The Christmas season is also the lutefisk season and Jon Flatland, a proud Norwegian-American who writes in the Steele County Press at Finley, has some thoughts on that wonderful Scandinavian delicacy:
Hear that gagging sound? It's Norwegian-Americans attempting to connect with their heritage.
It happens every year at this time. Thousands of people choke down an infamous concoction called lutefisk. What people in America don't know is that most Norwegians came to their senses decades ago and quit eating the stuff.
To make lutefisk, catch yourself a cod. Take out the bones, skin it, salt it, and hang it out to dry for several weeks until it hardens and smells like a dumpster. Then, bring it inside and soak it in lye for several days.

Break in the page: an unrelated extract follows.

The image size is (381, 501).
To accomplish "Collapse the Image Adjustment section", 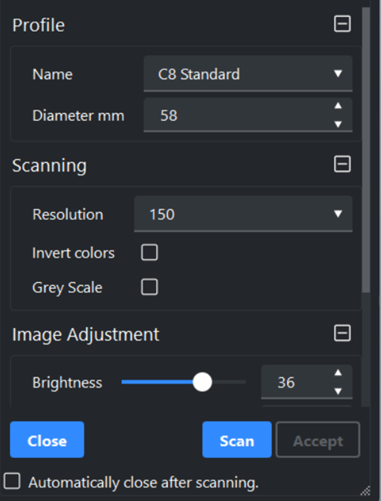I will (x=343, y=333).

Yes, lye -- a substance defined by dictionary.com as "a strong caustic alkaline solution of potassium salts, obtained by leaching wood ashes. It is 'much used in making soap, etc."
Et cetera indeed.
When you use it to make fish, you get a gelatinous blob that slithers down your throat and makes you wish you had cooked a turkey for Christmas dinner like a normal American.

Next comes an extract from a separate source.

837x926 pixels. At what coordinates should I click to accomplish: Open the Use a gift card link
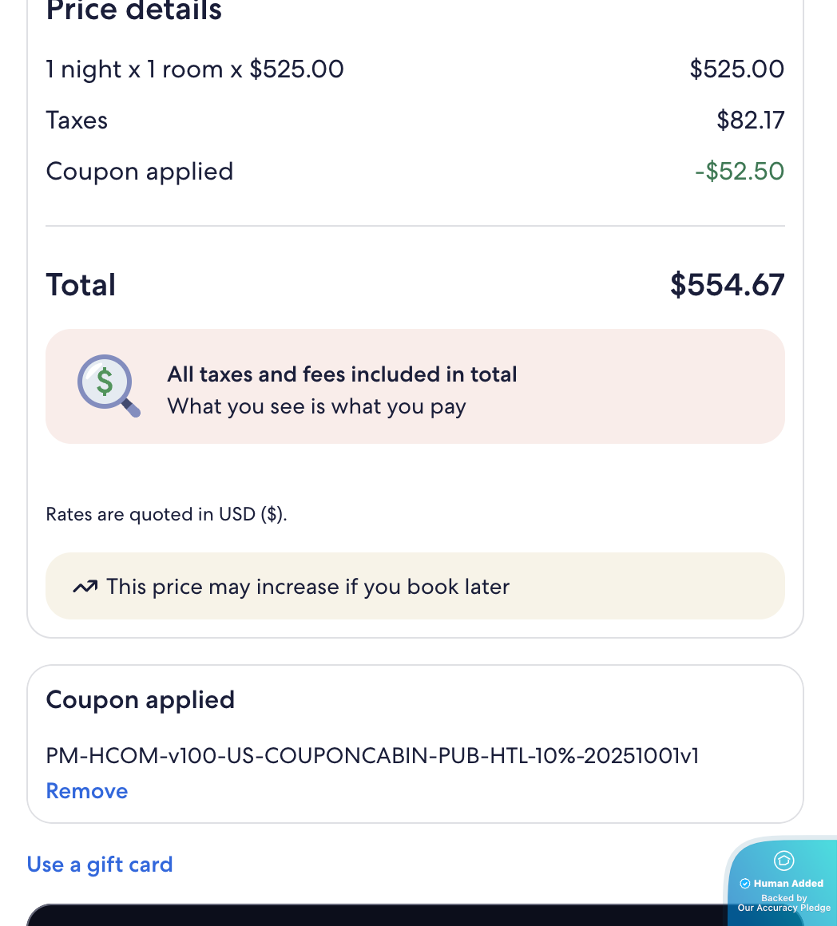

Norwegians didn't invent lutefisk because they thought it was tasty. A long time ago, in the pre-refrigeration days, salting and drying fish was an efficient way to preserve it. They soaked it in lye afterward to pull the salt out and -- believe it or not -- make it more palatable.
A century ago, lutefisk really was a staple in the Norwegian diet.
Ironically, also a century ago, a lot of Norwegians fled the country.
To lutefisk-eating readers who are trying to keep in touch with your roots, here are some factoids to bring you to your senses:
* Today, more lutefisk is consumed in Wisconsin than in Norway.
* Norwegians buy more frozen pizzas per capita than any other nationality.
They consume 13,000 tons of frozen pizza annually -- an average of more than five and a half pounds of cheesy goodness for every man, woman, and screaming toddler.
Yes, frozen pizza is a Norwegian staple food today. Why not get in touch with the 21st Century and start a new holiday tradition?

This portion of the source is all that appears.